ASUS' Nexus 7 sports NVIDIA's Tegra 3 processor, which is a quad-core chip clocking in at 1.3GHz. Going between apps, and general multi-tasking just feels fluid. I have experienced no slowdown in my testing with the unit; it performs like a champion.
Jelly Bean and Project Butter - Apart from both of these names sounding absolutely delicious and making me want to go and eat some jelly beans and buttered popcorn, there's some intelligent design behind these technologies. One of the main components that make the Nexus 7's performance feel great is the above-mentioned Project Butter. Project Butter is a name Google have adopted for tuning Jelly Bean's internals, which render apps, touchscreen processing and more, to run at 60Hz.
The OS also uses triple buffering; making sure that there is a new frame ready for the upcoming display refresh. This doesn't translate into things feeling twice as fast, but it just makes things ultra-smooth. I'm guessing this is where Google adopted the "Project Butter" naming from.
Touchscreen responsiveness is something that is quite important to any touch-based device, obviously, and thanks to Project Butter and Android 4.1 Jelly Bean; responsiveness has never been better. This also goes hand-in-hand with NVIDIA's Tegra 3 SoC, which drops the clock speeds on its CPU cores depending on the activity of the device; Jelly Bean takes over as soon as it detects contact with the touchscreen. Thanks to the increased updating on the screen of 60 times per second, as soon as your finger even gently caresses the screen, it starts inputting the data and you see this as the reaction on the tablet is nearly instantaneous.
What this does is provide instantaneous reaction as soon as you even so much as touch the screen gently, making it not only feel fast, but save battery life at the same time. Jelly Bean also bakes in better touch-based tracking, where it'll go as far as predicting where your finger is going to slide next when the screen refreshes. All of this is done behind the curtains of Jelly Bean, but provides you with a top-notch tablet experience. All this for just $199.
I'm a big fan of Flipboard, and flipping between stories feels more fluid than any other tablet I've tried. This is all thanks to Project Butter, and NVIDIA's Tegra 3 processor, which work together so well that the touchscreen response is quite revolutionary.
General use of the Nexus 7 is surprisingly snappy - faster than my third-gen iPad, faster than any other Android-based tablet I've used, or any other smart device I've used, period. It really is lightning - and it shows, all over the tablet. Switching between apps, opening an app up, multi-tasking truly is wonderful on the Nexus 7.
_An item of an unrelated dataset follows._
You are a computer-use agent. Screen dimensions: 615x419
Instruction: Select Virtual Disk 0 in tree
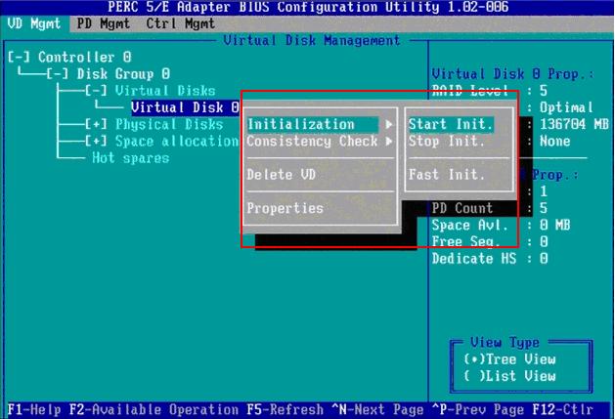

We threw the Nexus 7 through Quadrant Professional Edition, where it scored quite well thanks to its Tegra 3 processor. It scored an overall score of 3776, which is down from the other ASUS tablet, the Transformer Prime TF201, which scored just over 4000. HTC's One X is way out, as you can see below.
Google have said that the Nexus 7 will run for an insane 300 hours on standby, with my general use, I'm finding that the battery life on the Nexus 7 is nothing short of impressive.
ASUS' Nexus 7 only comes with the front-facing camera as mentioned earlier in the review, and here are some photos and videos I've taken in and around my house - mostly of my daughter playing with her recently-acquired bubble shooting gun, which she absolutely loves. It also is a great example of some fast-moving bubbles flying across the screen.
Remember, it's only a 1.2-megapixel camera, so the quality is by no means amazing. Video wise, it doesn't do too badly for a front-facing camera.